人はなぜ生きるのか。それは生きているから。生きていることは素敵なことなのです。

劇団民芸『白バラの祈り』

2012年09月13日 21時21分01秒 | Weblog

 9月の名演は劇団民芸の『白バラの祈り』だった。第2次世界大戦のドイツではゲシュタポが政府の方針に反対する人々を弾圧していた。そんな中で、ミュンヘン大学の学生が反戦を呼びかけるビラを撒いた。ゲシュタポは犯人を見つけ出し、尋問を行なう。演劇は逮捕から裁判までの5日間を尋問する役人と学生とのやり取りを通して、流される大衆と抗する学生の、その生き方や価値観を次第に鮮明にしていった。

 学生たちが発行したビラには「白バラ」と記されていた。白バラは一日で色褪せてしまうはかない花だが、何事にも染まらない意志の強さを表している。私がミュンヘン大学の反戦組織「白バラ」を知ったのは、大学1年の時だった。大学自治会は共産党系の学生組織の民青だった。民青のやり方に不満を持つ学生たちが中心になって、アメリカの原子力潜水艦の寄港に反対する運動をやろうというので集まった時に、名前をどうするかとなり、誰かがミュンヘン大学の学生たちの運動に学ぼうと「白バラ反戦学生会議」を提案した。

 余りにロマンチックな名前だと思ったけれど、その幼さが逆にアピールしたようだった。しかし今思えば、私たちの反戦運動は甘ったれたものだった。もちろん公安警察は学生たちをマークしていたかも知れないし、自治会役員となった者は就職できないこともあった。けれども、ミュンヘン大学の学生たちは「国家反逆罪」で死刑である。日本でも政府の方針に反対する人々を特高警察が捕らえていたけれど、組織をあげて反戦運動を展開した例を私は知らないが、日本にも彼らのような学生はいたのだろうか。

 戦争は嫌だと誰もが思っているのに、そこに戦争の大義が大手を振って歩き出すと、人々は口を閉ざす。ましてや反対の意志を示せば、直ちに独房に押し込められるとなると、ますます閉じ篭るようになっていく。誰かが自分を見ていないか、落とし穴に落とされるのではないか、災難が降りかからないようにとばかり気を使うようになる。さらには物言わぬ大衆に留まらず、積極的に政府の方針に賛成し、言動することで我が身を守ろうとする。

 流れに逆らわず、じっと時の過ぎるのを待ち、ささやかな幸せを求めるのが、最も多い人々の生き方だとゲシュタポの尋問官は言う。「なぜ、そうした生き方が出来ないのか」と彼はまだ若い女学生に問う。「分からないままについてきたと調書に書いておいたから、サインすれば命は助かる」と尋問官は女学生に助け舟を出すが、彼女は拒否してしまう。
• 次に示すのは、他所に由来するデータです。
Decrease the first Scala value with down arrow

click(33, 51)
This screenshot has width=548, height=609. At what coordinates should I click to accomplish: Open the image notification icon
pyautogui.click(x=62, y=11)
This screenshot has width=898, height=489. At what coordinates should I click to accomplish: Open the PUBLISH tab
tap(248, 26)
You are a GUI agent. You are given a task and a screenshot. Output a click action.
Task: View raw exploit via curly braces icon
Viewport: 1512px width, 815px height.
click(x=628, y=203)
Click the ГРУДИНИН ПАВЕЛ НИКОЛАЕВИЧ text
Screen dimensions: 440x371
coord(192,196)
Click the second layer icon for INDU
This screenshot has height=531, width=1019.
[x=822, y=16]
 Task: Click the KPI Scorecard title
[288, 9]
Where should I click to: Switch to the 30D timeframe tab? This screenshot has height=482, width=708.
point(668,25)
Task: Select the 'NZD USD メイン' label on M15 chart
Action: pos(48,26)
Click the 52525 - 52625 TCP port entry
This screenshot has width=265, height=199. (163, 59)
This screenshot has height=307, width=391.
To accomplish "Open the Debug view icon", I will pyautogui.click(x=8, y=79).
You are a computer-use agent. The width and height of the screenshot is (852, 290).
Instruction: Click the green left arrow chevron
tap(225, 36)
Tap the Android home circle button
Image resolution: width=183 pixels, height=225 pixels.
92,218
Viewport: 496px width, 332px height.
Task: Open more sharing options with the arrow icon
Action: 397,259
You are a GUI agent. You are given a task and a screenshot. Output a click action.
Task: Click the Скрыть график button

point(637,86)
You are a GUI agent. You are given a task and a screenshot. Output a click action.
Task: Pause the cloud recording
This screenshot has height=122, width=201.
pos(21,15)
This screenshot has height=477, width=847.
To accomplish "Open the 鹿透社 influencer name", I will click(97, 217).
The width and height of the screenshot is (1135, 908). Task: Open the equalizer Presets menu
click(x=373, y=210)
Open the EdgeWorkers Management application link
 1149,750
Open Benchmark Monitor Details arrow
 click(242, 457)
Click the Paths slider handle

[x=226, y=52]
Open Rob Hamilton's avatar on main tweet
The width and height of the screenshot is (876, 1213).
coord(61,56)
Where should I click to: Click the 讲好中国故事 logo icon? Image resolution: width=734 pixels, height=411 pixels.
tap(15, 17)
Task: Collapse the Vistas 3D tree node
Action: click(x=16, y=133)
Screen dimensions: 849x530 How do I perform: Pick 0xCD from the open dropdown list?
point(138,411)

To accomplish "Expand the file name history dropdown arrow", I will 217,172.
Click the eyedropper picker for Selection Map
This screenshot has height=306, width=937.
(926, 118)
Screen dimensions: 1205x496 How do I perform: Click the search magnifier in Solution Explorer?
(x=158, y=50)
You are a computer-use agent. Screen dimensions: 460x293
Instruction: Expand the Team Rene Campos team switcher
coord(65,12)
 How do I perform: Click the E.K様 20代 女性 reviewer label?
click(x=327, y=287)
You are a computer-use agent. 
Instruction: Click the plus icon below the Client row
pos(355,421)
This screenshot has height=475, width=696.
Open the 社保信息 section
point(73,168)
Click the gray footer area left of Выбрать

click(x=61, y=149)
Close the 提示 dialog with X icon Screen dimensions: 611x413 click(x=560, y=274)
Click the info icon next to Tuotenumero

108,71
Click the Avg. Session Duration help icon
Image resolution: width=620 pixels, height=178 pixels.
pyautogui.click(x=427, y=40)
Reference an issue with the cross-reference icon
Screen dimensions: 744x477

彼女が大切にしたいのは、命ではなくどのように生きるかということだ。

 日本の学生も「天皇陛下バンザイ」ではなく、「お母さん、さようなら」と言って、敵艦に体当たりしていったと聞く。「自分のために死を選ぶというのは個人主義だ」と尋問官は彼女を諌めるが、人は皆、自分のために生きていることは尋問官自身も承知している。自分がどのような生き方をするのか、そこに価値の違いがあるということだろう。